[mlir][llvm] Drop unreachable basic block during import #78467

gysit · 2024-01-17T16:37:03Z

This revision updates the LLVM IR import to support unreachable basic blocks. An unreachable block may dominate itself and a value defined inside the block may thus be used before its definition. The import does not support such dependencies. We thus delete the unreachable basic blocks before the import. This is possible since MLIR does not have basic block labels that can be reached using an indirect call and unreachable blocks can indeed be deleted safely.

Additionally, add a small poison constant import test.

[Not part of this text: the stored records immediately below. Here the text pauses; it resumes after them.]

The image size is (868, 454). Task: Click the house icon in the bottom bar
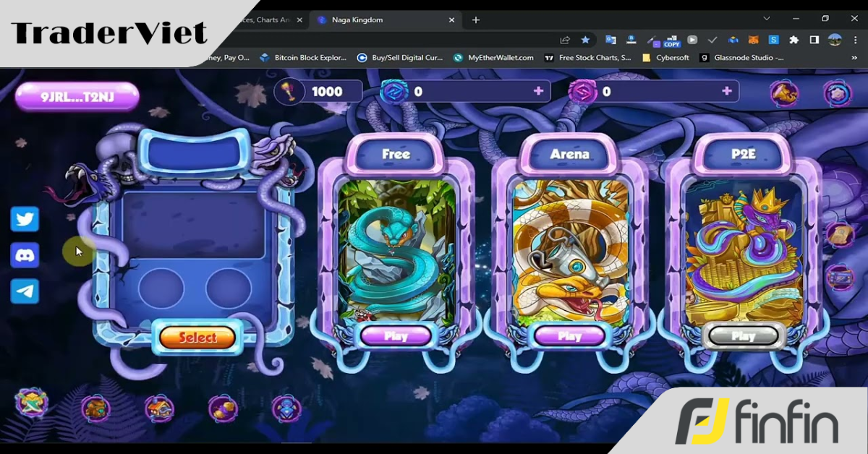click(159, 408)
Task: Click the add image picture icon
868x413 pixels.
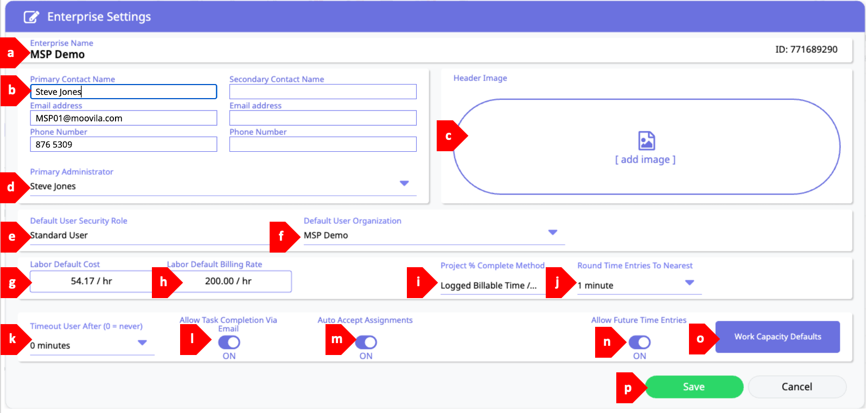Action: click(x=646, y=140)
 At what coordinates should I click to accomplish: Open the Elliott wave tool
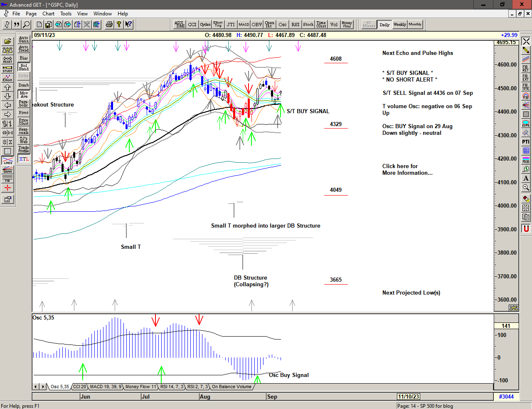[7, 78]
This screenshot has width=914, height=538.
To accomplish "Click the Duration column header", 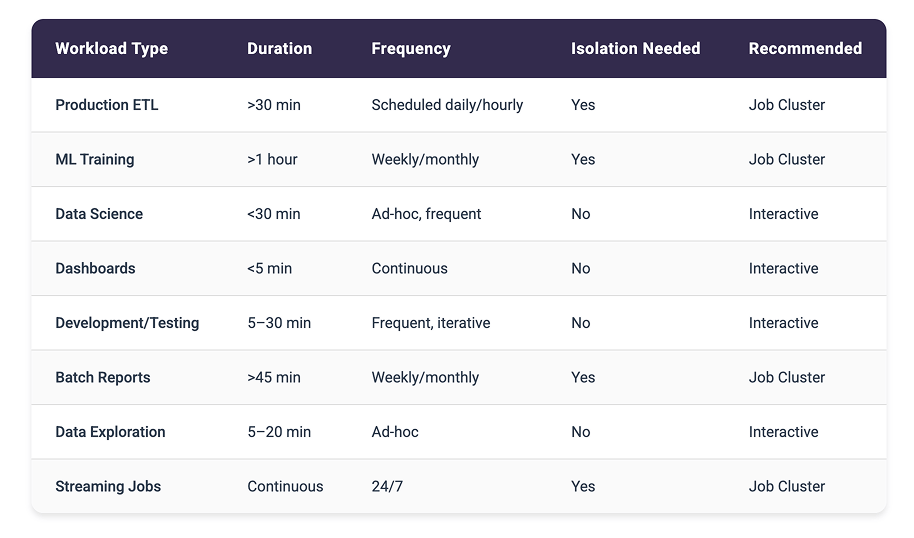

llvmbot · 2024-01-17T18:36:48Z

@llvm/pr-subscribers-mlir

@llvm/pr-subscribers-mlir-llvm

Author: Tobias Gysi (gysit)

Changes

This revision updates the LLVM IR import to support unreachable basic blocks. An unreachable block may dominate itself and a value defined inside the block may thus be used before its definition. The import does not support such dependencies. We thus delete the unreachable basic block since MLIR does not have basic block labels that can be reached using an indirect call and unreachable blocks are indeed dead for us.

Additionally, add a small poison constant import test.

Full diff: https://github.com/llvm/llvm-project/pull/78467.diff

4 Files Affected:

(modified) mlir/lib/Target/LLVMIR/ModuleImport.cpp (+31-15)
(modified) mlir/test/Target/LLVMIR/Import/constant.ll (+10)
(modified) mlir/test/Target/LLVMIR/Import/exception.ll (+21-20)
(added) mlir/test/Target/LLVMIR/Import/unreachable-blocks.ll (+13)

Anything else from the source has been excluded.